■ **WORK TO COMPLETE**:
None of the pictures should appear; the lines from the line containing "Given: Expand audio" through the last line of the listing must be repeated exactly.

■ **DATA RECORDS**:

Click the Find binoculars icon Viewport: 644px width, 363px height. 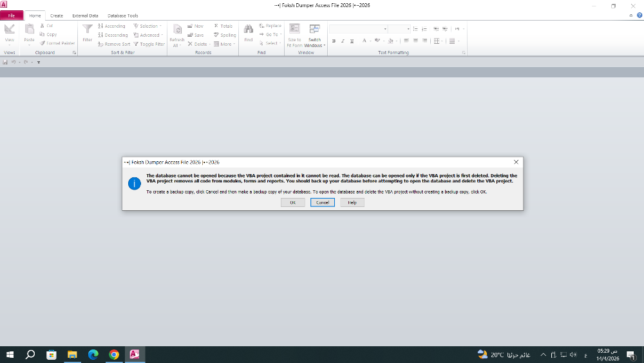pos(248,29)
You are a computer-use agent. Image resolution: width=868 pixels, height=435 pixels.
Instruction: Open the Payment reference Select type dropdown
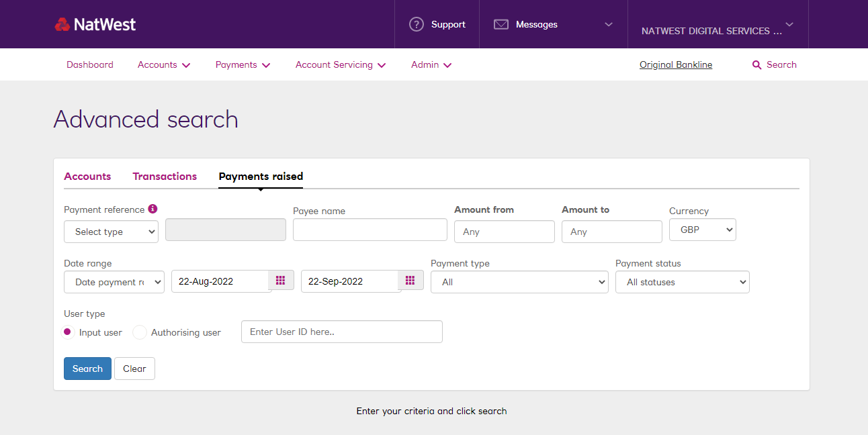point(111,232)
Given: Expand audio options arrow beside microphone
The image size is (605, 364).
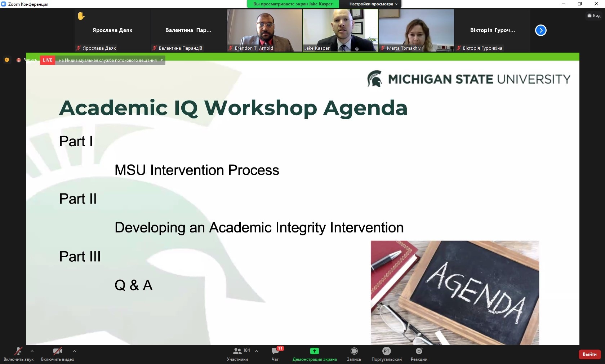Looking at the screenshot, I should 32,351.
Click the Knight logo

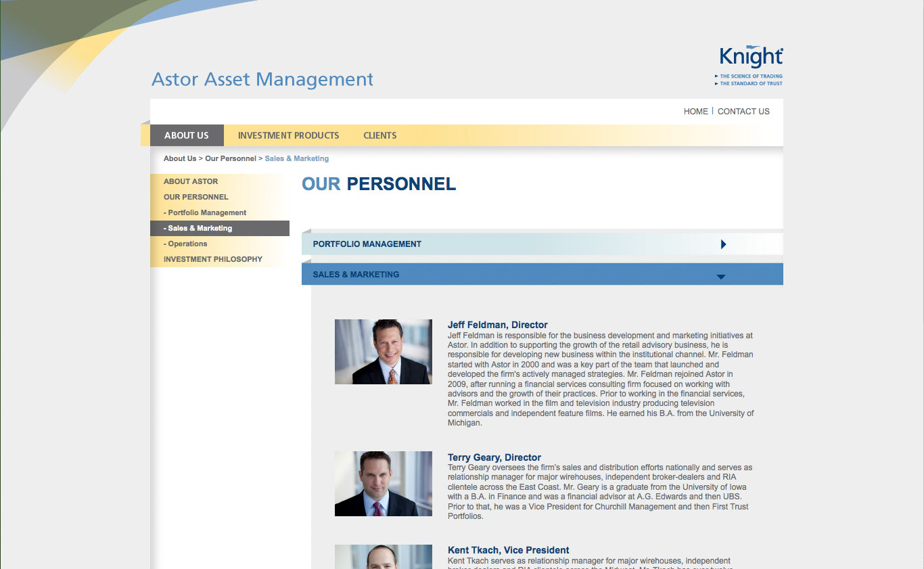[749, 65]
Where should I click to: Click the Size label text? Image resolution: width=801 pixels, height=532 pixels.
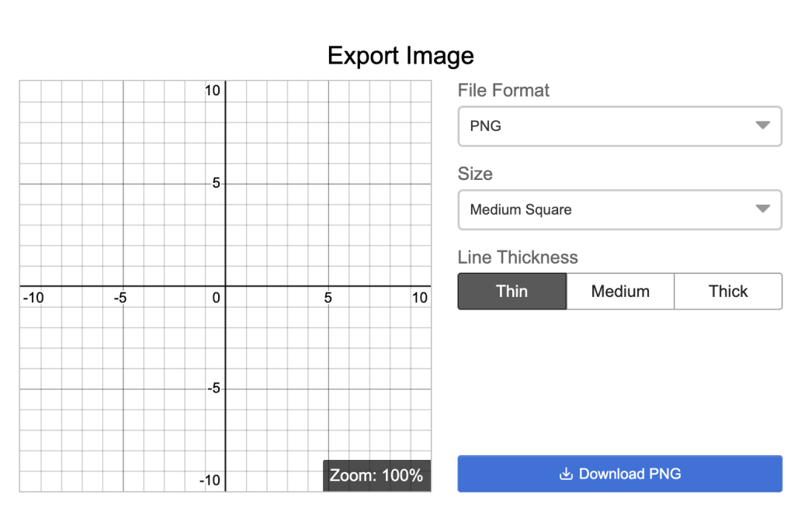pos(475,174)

■ **ANSWER AREA**:
Given: Expand audio options arrow beside microphone
The image size is (605, 364).
Looking at the screenshot, I should 32,351.
Click the Knight logo

[749, 65]
Where should I click to: Click the Size label text? Image resolution: width=801 pixels, height=532 pixels.
pos(475,174)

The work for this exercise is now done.